▸ What is needed
Every record that follows must be returned word for word.

▸ Data to examine

+ + + + + + +

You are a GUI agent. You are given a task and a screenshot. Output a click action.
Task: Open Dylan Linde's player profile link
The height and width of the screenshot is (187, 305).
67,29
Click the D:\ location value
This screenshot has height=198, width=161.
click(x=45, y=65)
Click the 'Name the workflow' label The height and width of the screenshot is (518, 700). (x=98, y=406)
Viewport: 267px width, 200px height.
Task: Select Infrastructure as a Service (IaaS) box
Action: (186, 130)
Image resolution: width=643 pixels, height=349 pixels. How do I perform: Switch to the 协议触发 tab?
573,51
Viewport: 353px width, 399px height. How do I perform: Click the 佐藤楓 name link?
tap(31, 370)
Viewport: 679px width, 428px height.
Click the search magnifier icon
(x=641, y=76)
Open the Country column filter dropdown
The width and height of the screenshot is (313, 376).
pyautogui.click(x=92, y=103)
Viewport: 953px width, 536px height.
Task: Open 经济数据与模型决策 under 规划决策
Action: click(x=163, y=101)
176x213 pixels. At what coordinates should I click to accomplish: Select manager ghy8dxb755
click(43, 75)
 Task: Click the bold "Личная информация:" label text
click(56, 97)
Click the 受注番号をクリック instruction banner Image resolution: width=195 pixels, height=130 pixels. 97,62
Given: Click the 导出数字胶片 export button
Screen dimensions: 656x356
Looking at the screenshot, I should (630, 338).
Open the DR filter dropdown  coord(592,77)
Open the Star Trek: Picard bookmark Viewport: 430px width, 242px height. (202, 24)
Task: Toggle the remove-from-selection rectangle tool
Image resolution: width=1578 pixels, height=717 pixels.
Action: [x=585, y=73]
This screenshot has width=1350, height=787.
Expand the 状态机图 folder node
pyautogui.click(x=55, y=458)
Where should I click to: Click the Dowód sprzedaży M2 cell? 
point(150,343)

+ + + + + + +

▸ Task answer
You are a GUI agent. You are given a task and a screenshot. Output a click action.
Task: Open Dylan Linde's player profile link
The height and width of the screenshot is (187, 305).
67,29
Click the D:\ location value
This screenshot has height=198, width=161.
click(x=45, y=65)
Click the 'Name the workflow' label The height and width of the screenshot is (518, 700). (x=98, y=406)
Viewport: 267px width, 200px height.
Task: Select Infrastructure as a Service (IaaS) box
Action: (186, 130)
Image resolution: width=643 pixels, height=349 pixels. How do I perform: Switch to the 协议触发 tab?
573,51
Viewport: 353px width, 399px height. How do I perform: Click the 佐藤楓 name link?
tap(31, 370)
Viewport: 679px width, 428px height.
Click the search magnifier icon
(x=641, y=76)
Open the Country column filter dropdown
The width and height of the screenshot is (313, 376).
pyautogui.click(x=92, y=103)
Viewport: 953px width, 536px height.
Task: Open 经济数据与模型决策 under 规划决策
Action: click(x=163, y=101)
176x213 pixels. At what coordinates should I click to accomplish: Select manager ghy8dxb755
click(43, 75)
 Task: Click the bold "Личная информация:" label text
click(56, 97)
Click the 受注番号をクリック instruction banner Image resolution: width=195 pixels, height=130 pixels. 97,62
Given: Click the 导出数字胶片 export button
Screen dimensions: 656x356
Looking at the screenshot, I should (630, 338).
Open the DR filter dropdown  coord(592,77)
Open the Star Trek: Picard bookmark Viewport: 430px width, 242px height. (202, 24)
Task: Toggle the remove-from-selection rectangle tool
Image resolution: width=1578 pixels, height=717 pixels.
Action: [x=585, y=73]
This screenshot has width=1350, height=787.
Expand the 状态机图 folder node
pyautogui.click(x=55, y=458)
Where should I click to: Click the Dowód sprzedaży M2 cell? 
point(150,343)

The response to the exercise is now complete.